The doctor, the suit says, gave his “major heart attack” analysis, advising that Eisenman might need a stent and definitely would need to be flown to Miami. Grand Turk has an international airport, but no cardiac unit.
This was around 2 p.m., the suit says. The Sunshine’s schedule said it would depart Grand Turk at 4 p.m.
Just before it was time for the ship to leave the port, however, the ship’s physician told the Eisenman family that Jeffrey couldn’t get off because someone else had to be medically disembarked first, the suit contends.
The Eisenman family says it had bought travel insurance that pays for an air evacuation if necessary and told the medical staff this. Still, the Sunshine pulled out of Grand Turk with Jeffrey Eisenman still on board. He was dead the following afternoon.
“Inexplicably, all of their requests and pleas for help went unanswered,” the suit reads. “The Carnival Sunshine left Grand Turk with Jeffrey Eisenman and his family confined onboard against their will, helpless against the willful inhumane conduct of Carnival in holding a critically ill man imprisoned in an unequipped medical center.”
When the boat docked at Puerto Rico, the suit says Carnival’s staff said they couldn’t guarantee Jeffrey Eisenman’s body would get to the continental United States from a still-hurricane damaged island. Linda and Julie Eisenman got off the ship.
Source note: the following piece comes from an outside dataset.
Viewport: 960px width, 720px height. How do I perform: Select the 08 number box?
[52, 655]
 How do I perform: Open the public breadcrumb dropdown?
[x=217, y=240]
Ryan stayed on to watch over his father’s body.
The ship docked back in Cape Canaveral five days later.
Negligence lawsuits concerning in-cruise reaction to heart attacks involved two of Carnival’s competitors earlier this year.
On March 1, a jury hit Norwegian Cruise Line with a $2.084 million judgment because plaintiff Andrew Ow Buland was kept on the NCL Norwegian Pearl for two days after what the ship’s medical staff called a minor heart attack.
Six days later, a federal jury put Royal Caribbean on the paying end of a $3.38 million judgment in favor of the estate of Richard Puchalski. Puchalski died during a cruise to celebrate his 70th birthday.
The lawsuit found fault with ship’s physician Dr. Amanda Saunders diagnosing a heart issue, but not doing more to treat it and not ordering a hospital transfer sooner.